Shares of Farmer Mac gained modestly on their first day of trading on the New York Stock Exchange, advancing 0.19%, or 12.5 cents, to $67.125.
But the company's president, Henry D. Edelman, who rang the opening bell at the exchange, said he was optimistic about the company's move from the Nasdaq market to the Big Board.
Mr. Edelman said the shift, under study for the last three months, would allow more-efficient trading of Farmer Mac's stock, under the symbol AGM. Farmer Mac's formal name is the Federal Agricultural Mortgage Corp.
The move gives the company better access to the "capital we need to grow," Mr. Edelman said. He also said Nasdaq's bid-ask spreads on its shares "were just too wide," inconveniencing investors.
Farmer Mac was established by Congress in 1988 to create liquidity for agricultural real estate and rural housing loans.
The company gathers loans and packages them into securities for sale on the secondary market.
Elsewhere, bank stocks rose modestly on Friday.
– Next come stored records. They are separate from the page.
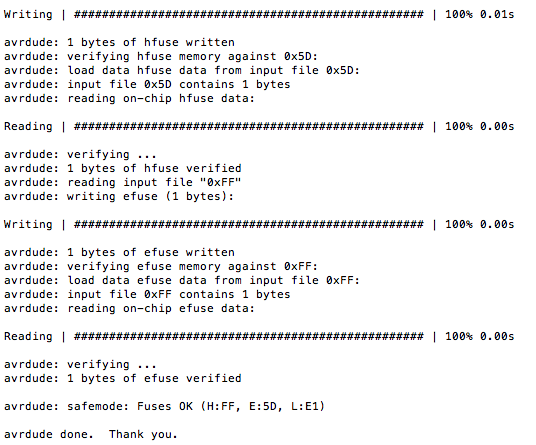This screenshot has height=445, width=536.
Task: Click 'reading on-chip efuse data' line
Action: pyautogui.click(x=129, y=309)
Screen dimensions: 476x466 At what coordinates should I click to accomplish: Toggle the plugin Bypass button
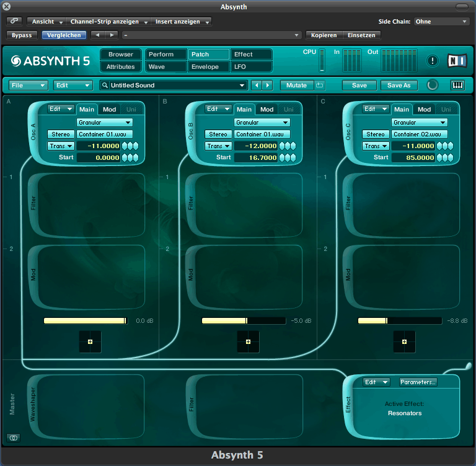click(22, 35)
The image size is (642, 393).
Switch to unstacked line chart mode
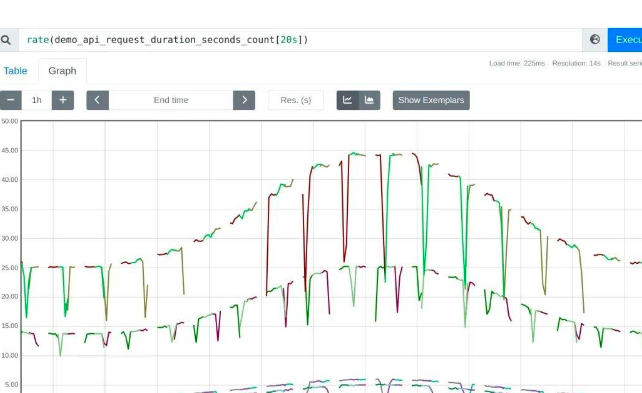point(348,100)
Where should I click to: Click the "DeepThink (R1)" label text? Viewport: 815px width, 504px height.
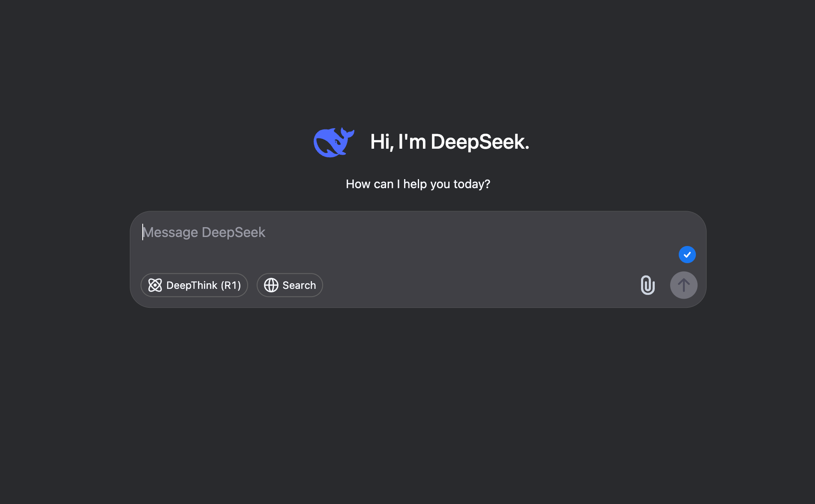pyautogui.click(x=204, y=285)
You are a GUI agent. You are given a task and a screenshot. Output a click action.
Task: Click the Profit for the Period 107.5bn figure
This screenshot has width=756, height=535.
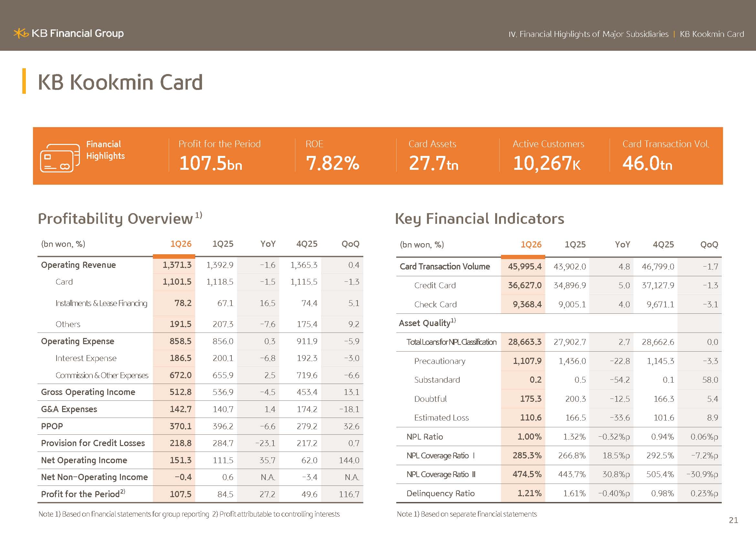tap(211, 163)
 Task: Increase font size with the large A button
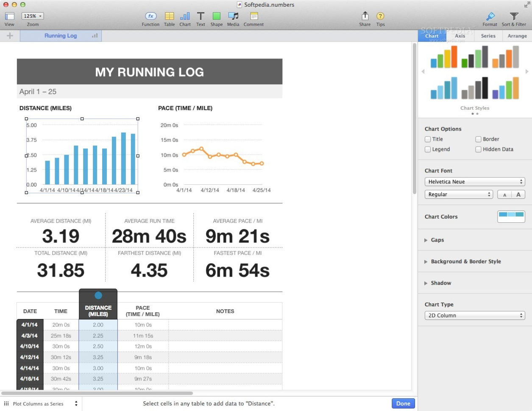click(x=518, y=194)
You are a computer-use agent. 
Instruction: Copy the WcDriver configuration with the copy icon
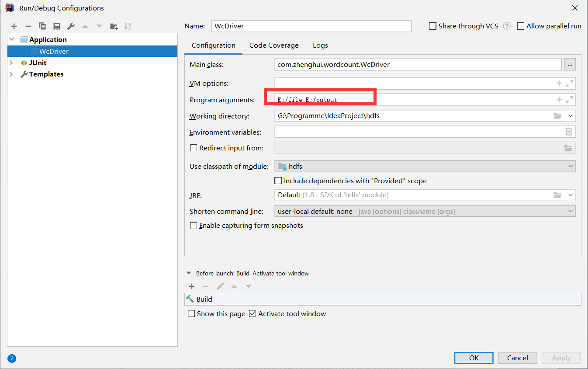click(x=42, y=26)
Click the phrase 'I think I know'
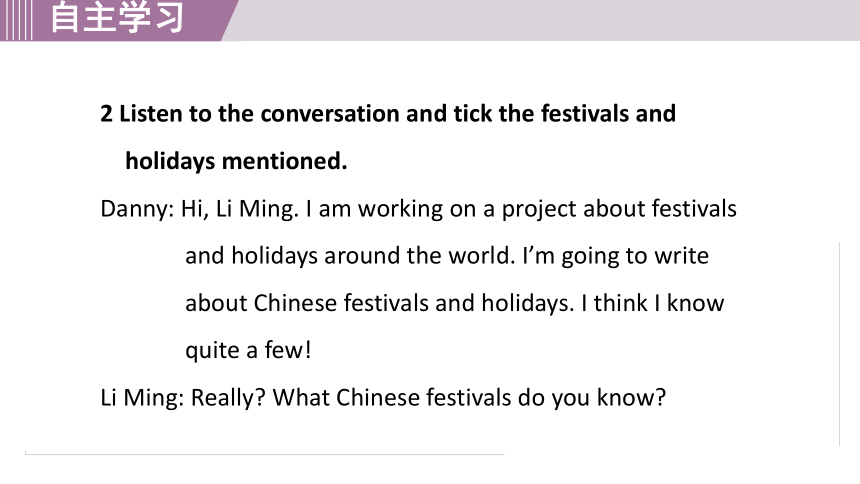Image resolution: width=860 pixels, height=484 pixels. click(653, 303)
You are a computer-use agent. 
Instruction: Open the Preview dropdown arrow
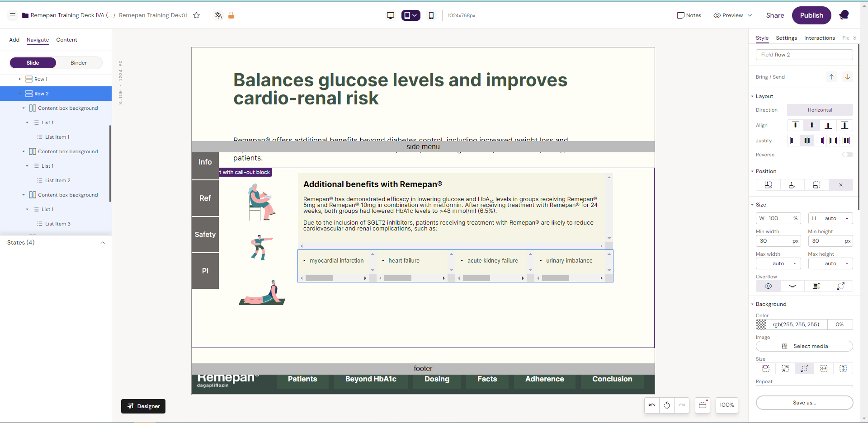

The Standard & Poor's bank index added 0.23% and the Dow Jones industrial average, 0.13%. The Nasdaq bank index rose 0.23% and the S&P 500, 0.22%.
A bank in Illinois is successfully going the de novo route.
Chicago's Wintrust Financial Corp., whose shares fell 5.26%, to $18, on Friday, is a favorite pick of Anthony J. Polini at Advest Inc.
Wintrust was started in 1991 by bankers and local businesspeople who wanted to serve customers who had become disenfranchised through mergers.
The company "is building franchise value by creating fast-growing de novo banks that can generate superior earnings growth," Mr. Polini said. "As the banks mature, a fully leveraged expense base should contribute to high performance ratios."
He does cite some risks. "The company's track record, while excellent, dates back less than 10 years and has not been tested under adverse economic conditions."
Also, Wintrust's stock trades at an average of under 20,000 shares daily.
"While this compares favorably with peers as a percentage of outstanding shares, it is still too low to ensure a high level of trading liquidity," Mr. Polini said.